Le député de Gironde Loïc Prud'homme quitte La France insoumise information fournie par AFP 01/04/2026 à 18:49
Le député de Gironde Loïc Prud'homme a annoncé qu'il quittait La France insoumise en raison de "divergences d'appréciation de la stratégie déployée depuis 2022" par la formation de la gauche radicale, dont il restera un membre apparenté à l'Assemblée, a-t-il expliqué mercredi à l'AFP.
"Aujourd'hui, je quitte le mouvement, non sans amertume, mais sans regret", écrit le député, qui faisait partie des 17 premiers élus LFI arrivés à l'Assemblée en 2017, dans un message adressé la semaine dernière à ses camarades militants de la Gironde et révélé par l'Opinion.
"Je n'ai jamais fait mystère de mes divergences d'appréciation de la stratégie déployée depuis 2022 ni de mon avis sur les saillies répétées de Jean-Luc Mélenchon, dont les plus récentes", explique-t-il.
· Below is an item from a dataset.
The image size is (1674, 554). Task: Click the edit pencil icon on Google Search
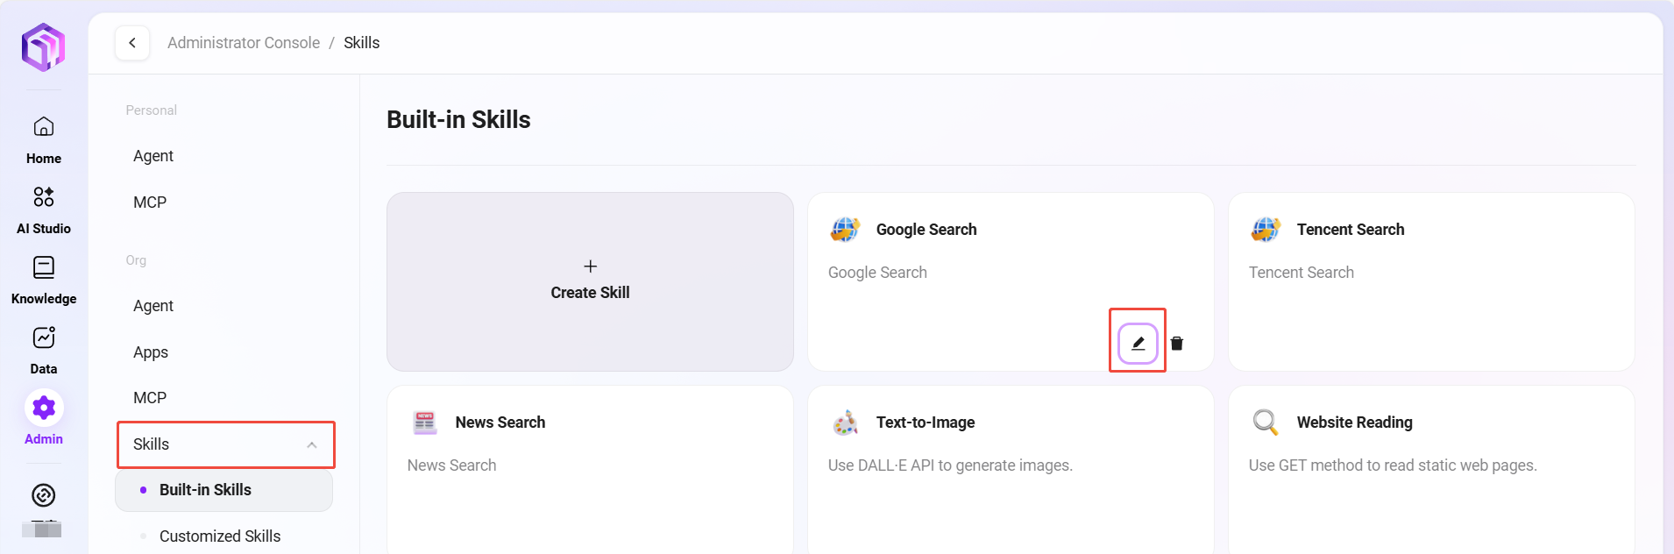click(1138, 344)
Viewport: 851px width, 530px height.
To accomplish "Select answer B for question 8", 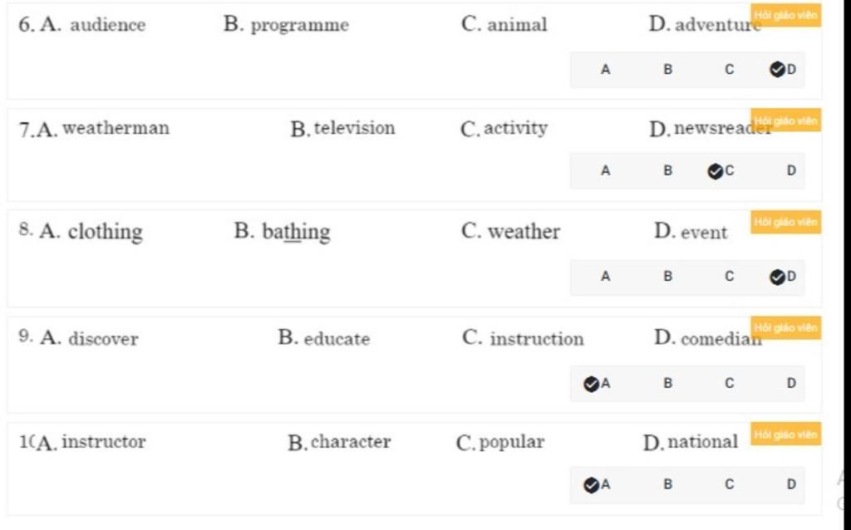I will (x=667, y=277).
Jean-Luc Mélenchon est notamment critiqué pour avoir ironisé sur la prononciation de patronymes juifs.
"Hormis le fait qu'il me semble que c'est préjudiciable pour porter nos idées au niveau où elles devraient être aujourd'hui, je constate que cela sape le travail militant de terrain", ajoute l'élu, qui était candidat aux municipales à Bègles (Gironde), où il est arrivé en troisième position.
M. Prud'homme, réputé proche de l'ex-insoumis François Ruffin, dit avoir "essayé de porter cette alerte en interne, évidemment sans succès". Mais il ajoute ne pas être "dupe des attaques violentes et répétées contre LFI de tous les chiens de garde de l'ultra-libéralisme en vogue".
Il continuera de siéger au sein du groupe insoumis, où il "reste apparenté", a-t-il précisé à l'AFP.
Loïc Prud'homme avait travaillé, pour les municipales à Bègles, "à un programme commun avec le maire sortant écolo" afin de conserver la ville dans le giron de la gauche, a relevé Raquel Garrido sur X, dénonçant les divisions qui ont permis à la droite de s'emparer de la commune.
Elle a, dans un premier temps, mis en cause la ligne stratégique de "division" de LFI et du PS girondin qui avait empêché toute alliance au premier tour, avant de préciser dans un second message que l'absence de fusion était essentiellement lié au "sectarisme du PS local".